Die Klägerin trägt die Kosten des Rügeverfahrens.
Gründe
1 Die Anhörungsrüge ist teilweise unzulässig und teilweise unbegründet. Der Senat hat den
Anspruch der Klägerin auf rechtliches Gehör nicht in entscheidungserheblicher Weise verletzt (§
152a Abs. 1 VwGO).
2 1. Art. 103 Abs. 1 GG verpflichtet ein Gericht, die Ausführungen der Prozessbeteiligten zur
Kenntnis zu nehmen und in Erwägung zu ziehen. Der Anspruch auf rechtliches Gehör verlangt
aber nicht, dass jedes Vorbringen der Beteiligten in den Gründen einer gerichtlichen
Entscheidung ausdrücklich beschieden wird. Es ist daher verfehlt, aus der Nichterwähnung
einzelner Begründungsteile der Revisionsbegründung in den gerichtlichen
Entscheidungsgründen zu schließen, das Gericht habe sich mit den darin enthaltenen
Argumenten nicht befasst (stRspr, vgl. Beschluss vom 5. August 2010 - BVerwG 5 B 10.10 - juris
Rn. 2; BVerfG, Beschluss vom 17. November 1992 - 1 BvR 168/89 u.a. - BVerfGE 87, 363 <392
f.>). Nur wenn im Einzelfall besondere Umstände den eindeutigen Schluss zulassen, dass dies
nicht der Fall ist, wird der Anspruch auf Gewährung rechtlichen Gehörs verletzt (stRspr, vgl. etwa
Beschluss vom 18. Dezember 2008 - BVerwG 6 B 70.08 - juris sowie BVerfG, u.a. Beschluss
vom 19. Mai 1992 - 1 BvR 986/91 - BVerfGE 86, 133 <146>).

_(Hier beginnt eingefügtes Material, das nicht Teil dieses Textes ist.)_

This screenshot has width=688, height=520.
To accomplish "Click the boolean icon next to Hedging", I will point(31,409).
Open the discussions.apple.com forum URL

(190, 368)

3 2. Im vorliegenden Fall liegen diese Voraussetzungen nicht vor oder werden nicht einmal im
Sinne von § 152a Abs. 2 Satz 6 VwGO dargelegt. Die Rügeschrift (RS) macht im Wesentlichen
geltend,
dass der Senat eine vorgetragene und aktenkundige frühere Antragstellung vom 10. Februar
2006 übergangen habe (RS S. 1 - 3),
dass der Senat die für die Erfüllung der Spätaussiedlereigenschaft sprechenden und vom
Oberverwaltungsgericht festgestellten Umstände nicht ausreichend berücksichtigt habe und zu
Unrecht vom Erfordernis einer zeitnahen Antragstellung ausgegangen sei (RS S. 4 - 10),
dass er durch das Abstellen auf eine „Ausschlussfrist“ eine unzulässige
Überraschungsentscheidung getroffen habe (RS S. 10 - 12) und
dass der Senat durch eine nicht nachvollziehbare Begründung dieses entscheidungstragenden
Gesichtspunkts das rechtliche Gehör verletzt habe (RS S. 12 - 13).
4 Nicht ausreichend dargelegt wird ein Gehörsverstoß, soweit die Klägerin den vom Senat im
Urteil vom 13. Dezember 2012 aufgestellten Grundsatz in Zweifel zieht, dass der Antrag auf
Aufnahme als Spätaussiedler auch in den von § 27 Abs. 2 Satz 1 BVFG erfassten Härtefällen in
zeitlichem Zusammenhang mit der Spätaussiedlung gestellt werden muss. Insoweit erschöpft
sich die Rügeschrift in einer rein materiell-rechtlichen Kritik der Urteilsgründe (RS S. 4 - 10).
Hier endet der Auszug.